メタ認知が高い人物には、仕事をする上でどのような特徴があり、それに伴う効果やメリットはどういったものがあるのかを解説します。

周りへ配慮ができる

メタ能力が高い人は、自分と周りの人間との適切な距離が判断できます。適切な距離を保つための配慮もできるため、仕事上でも円滑な人間関係を形成しながら、業務を進められます。また、協調性が高いため、リーダー的な立場にも適任です。集団の中でも自分の適切な立ち位置を把握しているため、周りを上手にまとめながら、ひとつの目標を達成させる能力にも長けています。

いつでも冷静な対応ができる

自分自身を客観的に見つめ、感情をコントロールできるため、いつでも冷静に対応ができます。もしも仕事上でトラブルが発生しても、焦らずに処理できます。
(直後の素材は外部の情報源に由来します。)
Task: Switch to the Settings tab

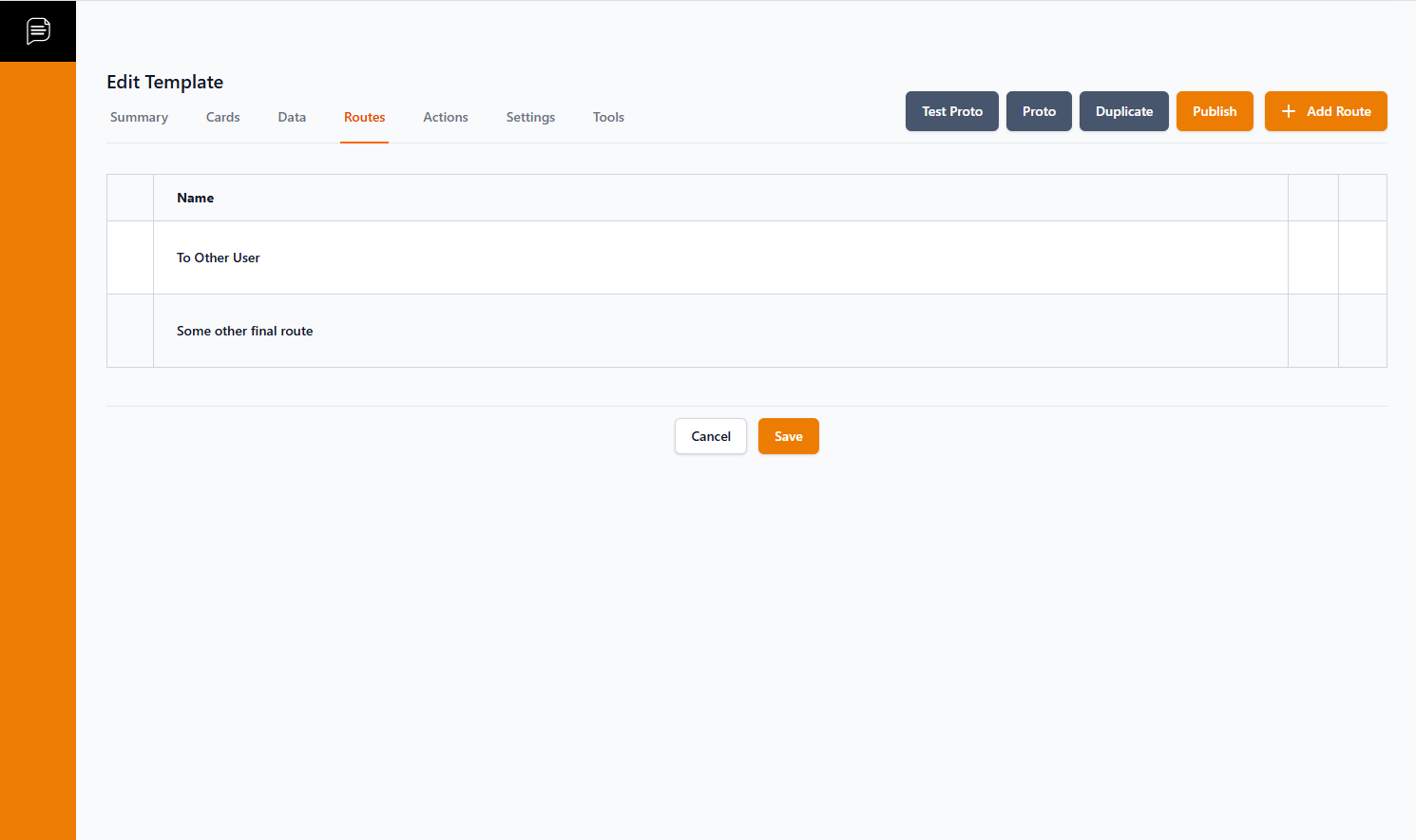Action: [x=530, y=117]
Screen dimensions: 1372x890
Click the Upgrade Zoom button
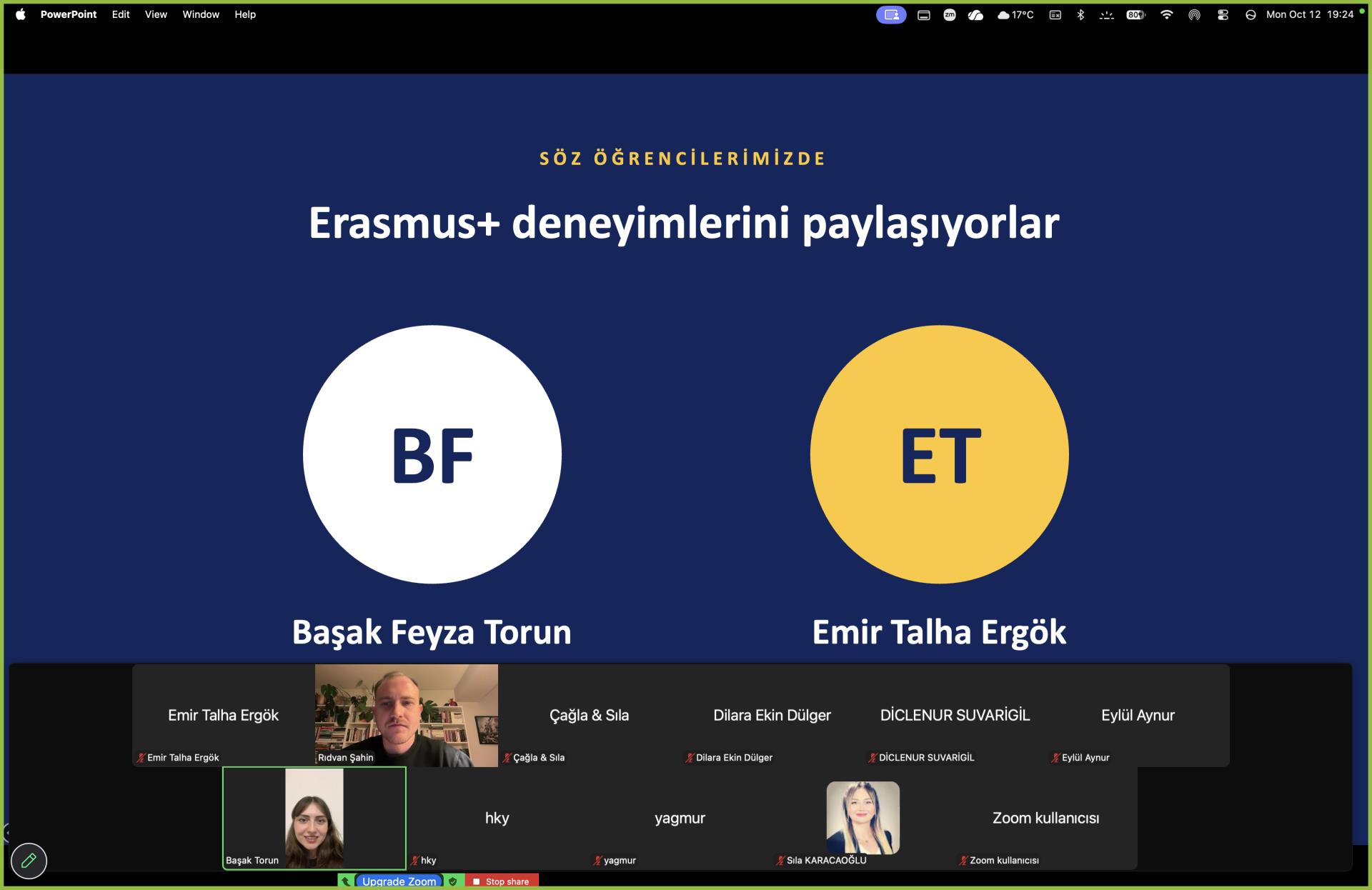click(399, 881)
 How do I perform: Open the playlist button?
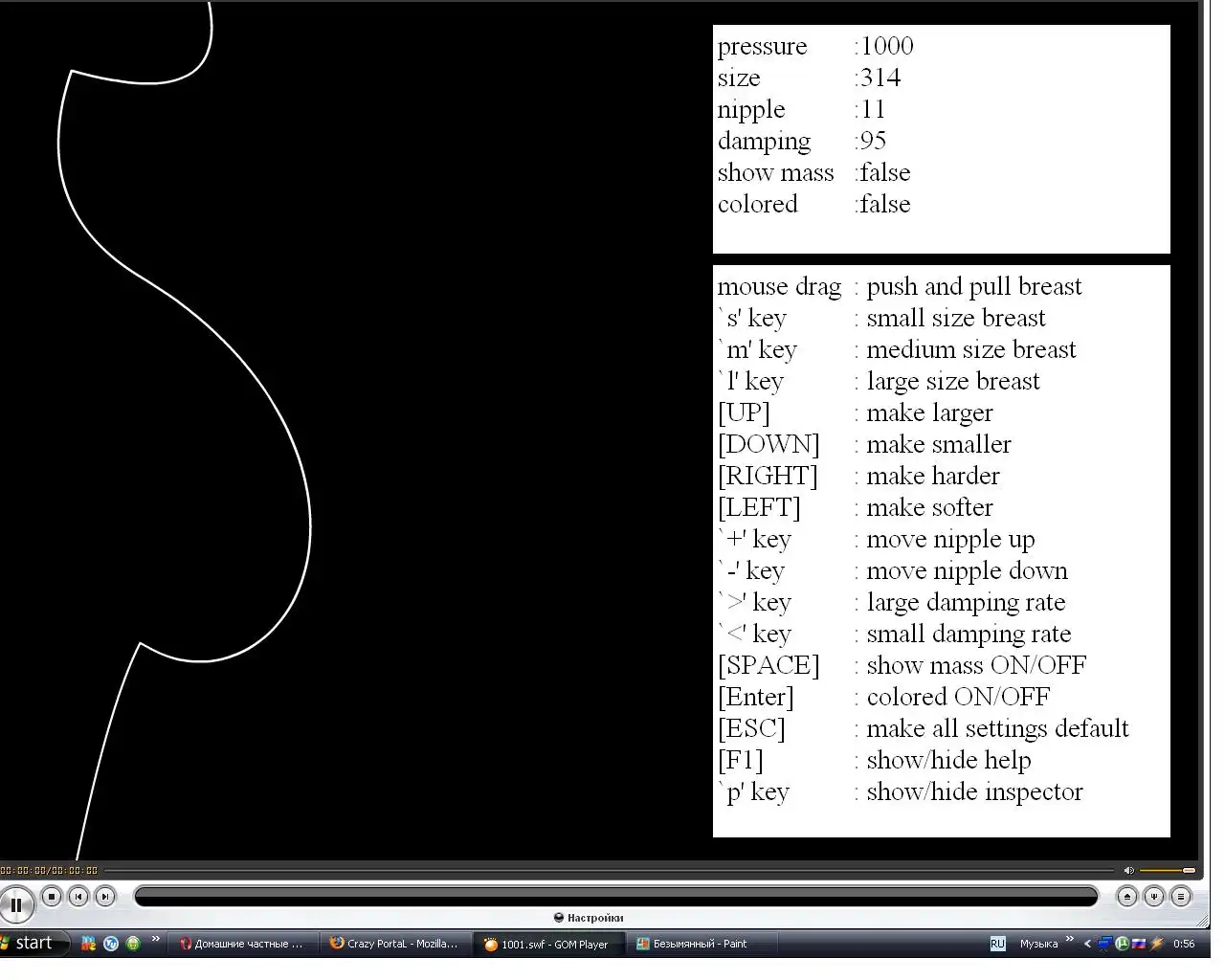click(x=1181, y=897)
一時的に多くの業務を抱えてしまった時でも、優先順位を付けて仕事をこなせるマルチタスク能力と、集中力の高さも持っています。

柔軟性がある

万が一仕事上でミスをしてしまっても、再発防止のためにどうすべきか考え、次に活かせるリスク回避能力も高いです。これに加え、ミスによって新しく何かを学び、仕事に活かせる柔軟性も持っています。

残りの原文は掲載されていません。